Automobile Accident Law
An automobile accident can give rise to various claims for injuries sustained in the accident. Like in most cases of personal injury resulting from the conduct of private parties, the dispute is resolved through an application of the law of torts. In automobile accidents, one of the first questions is whether either of the drivers were negligent. After the negligence determination is made, there must be a causal connection between the negligent conduct and the harm. Finally, the apportionment of the fault for the harm must be made.
The first problem in any automobile accident is determine if one or more of the drivers was negligent. Negligence is the breach of the duty of care, which is in turn how a reasonable person would have acted under the circumstances. In some circumstances certain conduct can almost always considered unreasonable, and driving is one of those circumstances. While the specific rules vary from state to state, conduct like tailgating, crossing an intersection without constantly looking in both directions, or failure to stop, look, and listen at a railroad crossing almost always creates an inference of negligence. It is worth noting that this kind of conduct is not dispositive of negligence, but it does create a strong inference thereof.
Some kinds of conduct is always considered negligent. Generally speaking, when a statute prohibits conduct it can be considered to be negligent to engage in that conduct. This is referred to as per se negligence. For instance, a person will be considered per se negligent by driving over the speed limit.
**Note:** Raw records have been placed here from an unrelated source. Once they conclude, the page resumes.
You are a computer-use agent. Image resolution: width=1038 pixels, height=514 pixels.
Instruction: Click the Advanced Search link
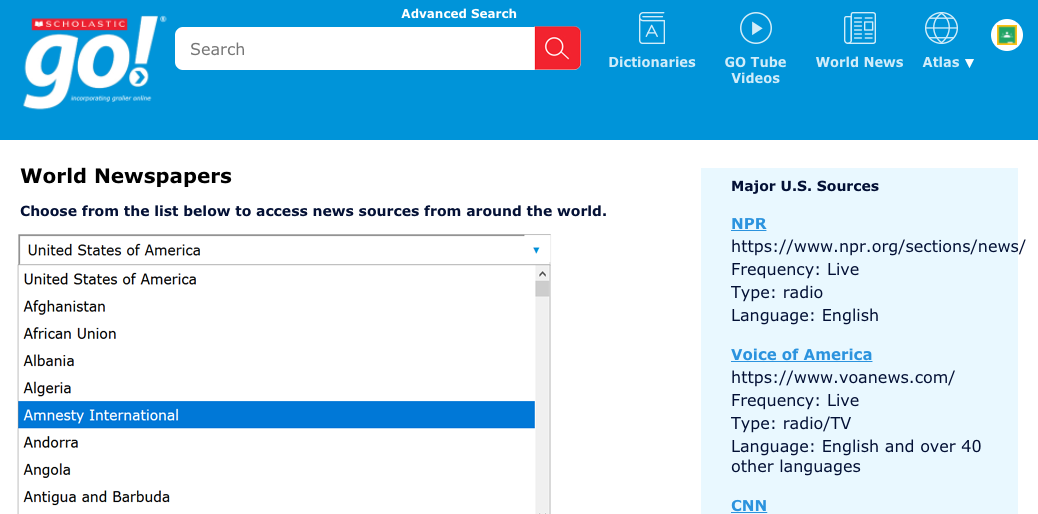pos(459,14)
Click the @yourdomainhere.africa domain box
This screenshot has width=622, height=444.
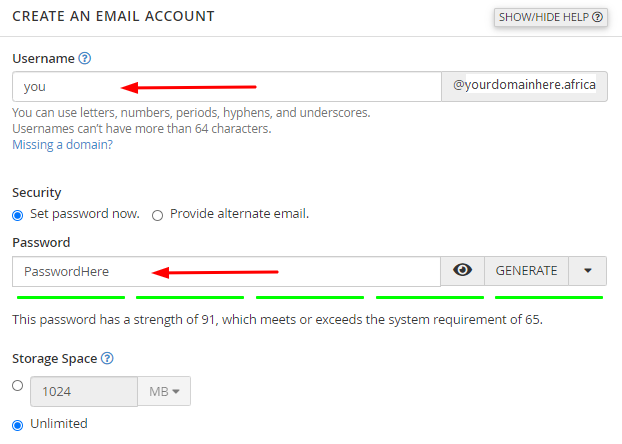coord(524,86)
Because of the per se negligence doctrine—and certain rules of evidence—a person who admits to conduct that is per se negligent after an accident is highly likely to be found, at the very least, comparatively negligent or mostly at fault for the auto accident.
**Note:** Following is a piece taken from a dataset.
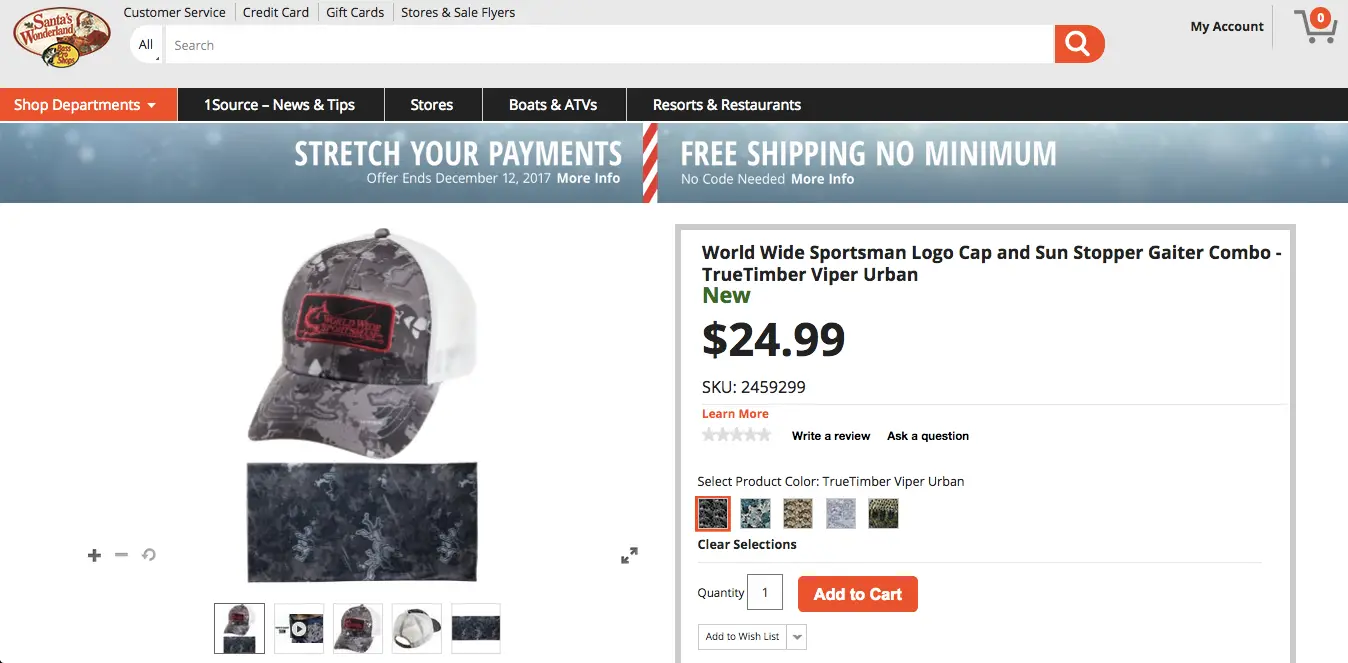Open the shopping cart icon
Screen dimensions: 1348x663
(x=1316, y=27)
A driver may also be found negligent when the accident is of a character that it can only be explained by negligence. This is the Res Ipsa Loquitor doctrine– Latin for “the thing speaks for itself.” An example of Res Ipsa negligence is a car being crashed into a living room; there is no reasonable conduct that results in such a circumstance. A typical automobile accident, such as a minor fender-bender, is unlikely to be of a type where Res Ipsa negligence can be invoked by the plaintiff.
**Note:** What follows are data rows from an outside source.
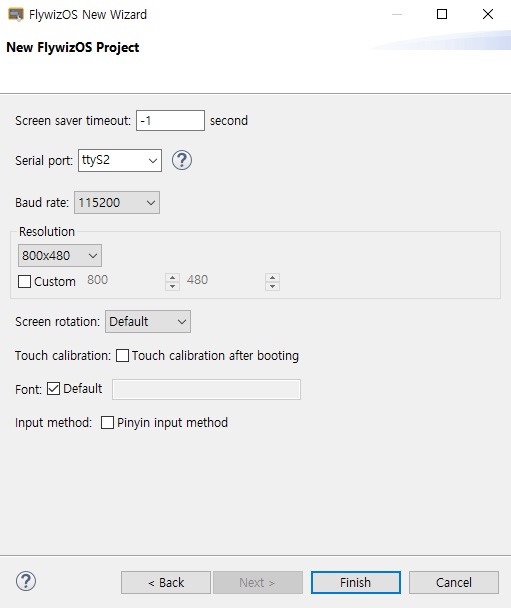
Task: Enable Pinyin input method checkbox
Action: (107, 422)
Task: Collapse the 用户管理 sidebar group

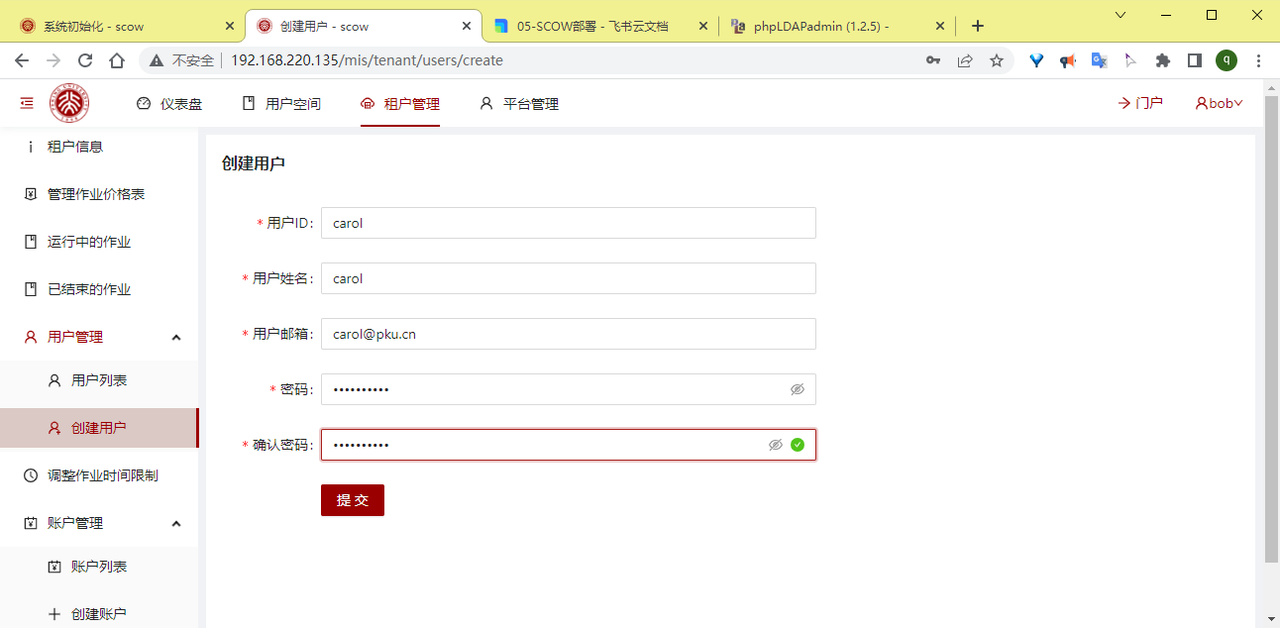Action: click(x=176, y=338)
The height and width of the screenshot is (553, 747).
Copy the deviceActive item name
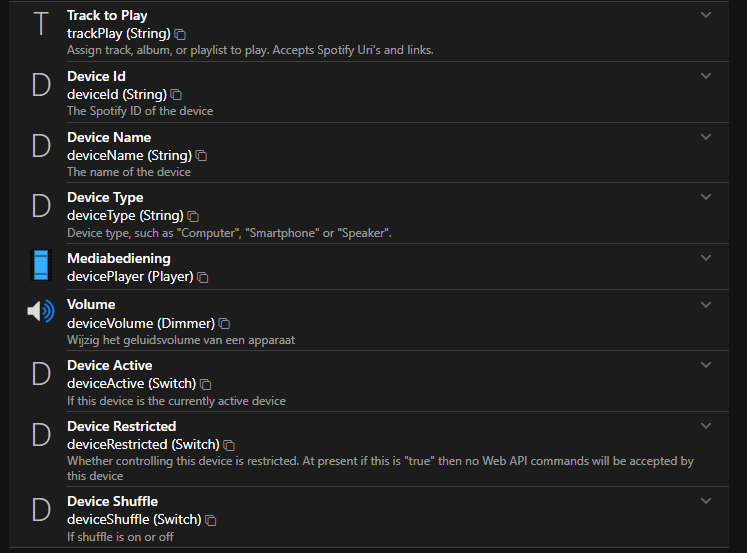point(205,384)
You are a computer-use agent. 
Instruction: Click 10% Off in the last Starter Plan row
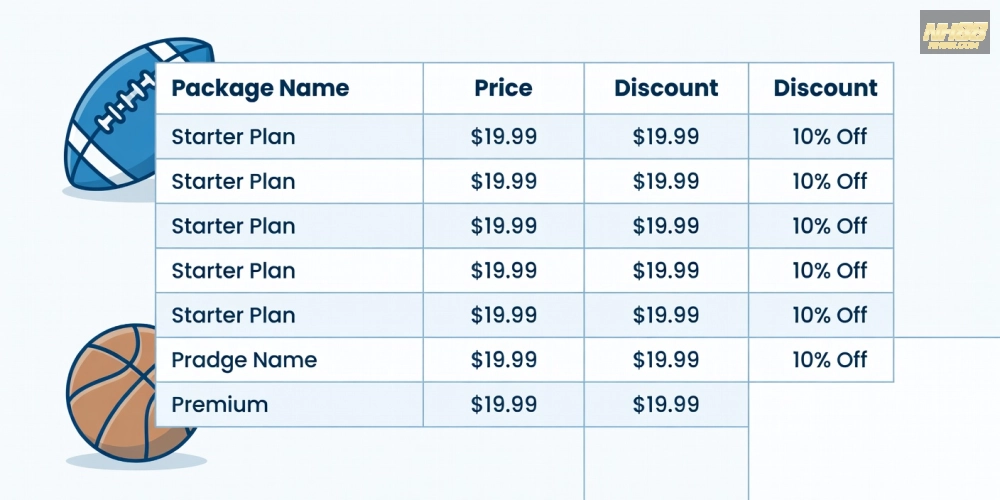coord(829,315)
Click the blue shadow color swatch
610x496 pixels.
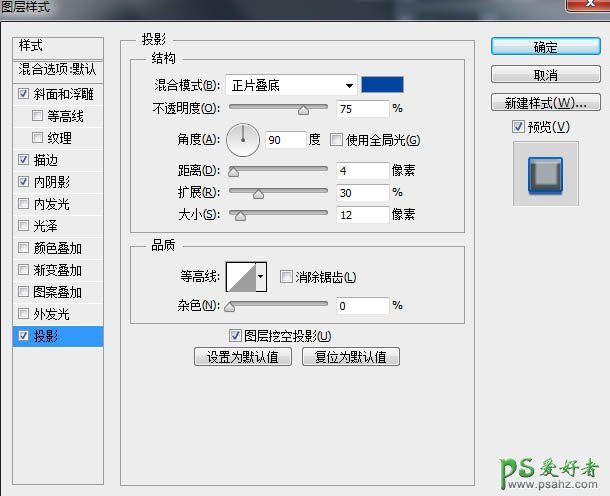[x=382, y=85]
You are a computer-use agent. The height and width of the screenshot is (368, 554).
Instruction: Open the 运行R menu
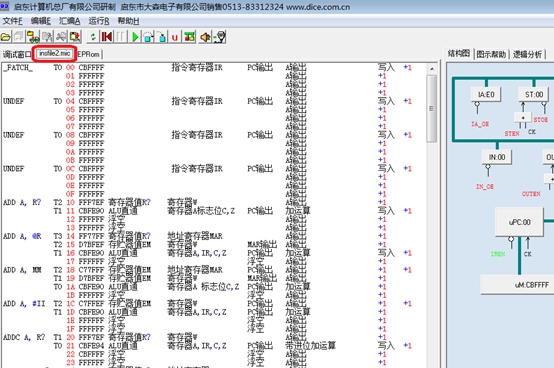[99, 21]
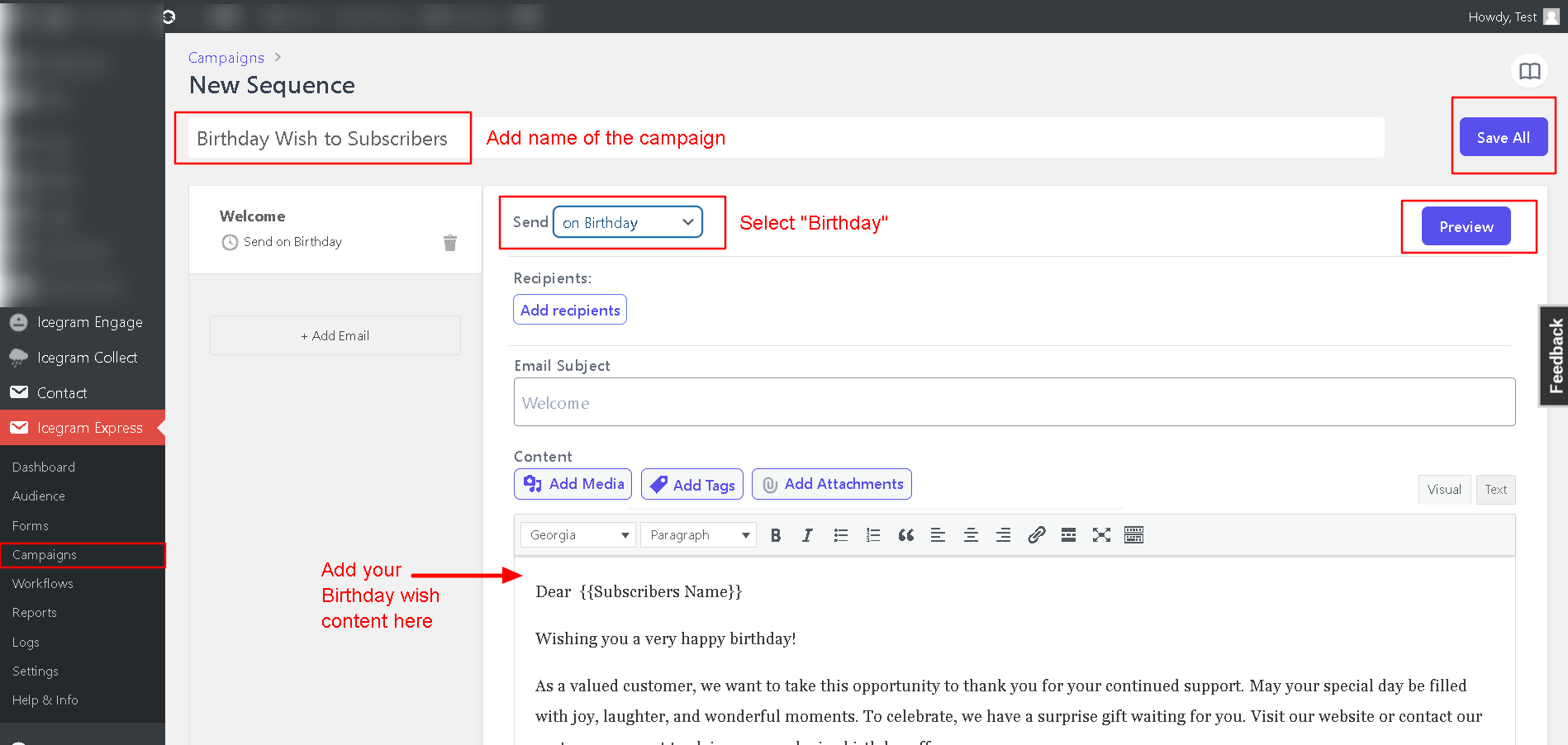The width and height of the screenshot is (1568, 745).
Task: Toggle bold formatting in the editor
Action: click(775, 535)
Once the presence or absence of negligence in the drivers has been established, a claimant must next prove that the negligence caused the harm. It is possible that a negligent driver is not the cause of an injury. Proving causation is a two step process. First, the negligence must be the cause-in-fact, and the direct and actual cause of the harm. A cause-in-fact is the but-for cause, i.e. were it not for the actor’s conduct the harm would not have occurred. The direct and actual cause, or proximate cause, is the question of whether the harm was a foreseeable risk arising from the conduct of the negligent actor.
If a person is found to be the cause of the harm, then they are liable. It is important to note there are two types of fault. The first type of fault is liability, i.e. whether the negligent actor caused the harm. The second fault is how much of the harm belongs to the negligent actor. The fault analyses can become difficult when there is more than one potentially causal factor in the harm. If two negligent actors jointly cause harm to a third person they are each 100% liable for the harm, and they are jointly responsible for the amount of harm. In other words, they are both to blame, and each owes a portion of the whole amount of damages. This kind of assignment of blame becomes more difficult with each added actor. For instance, it would be difficult to assign fault to one driver in the harms arising from a twenty car pile-up. It would be incredibly difficult to tell exactly which impact caused what particular harm.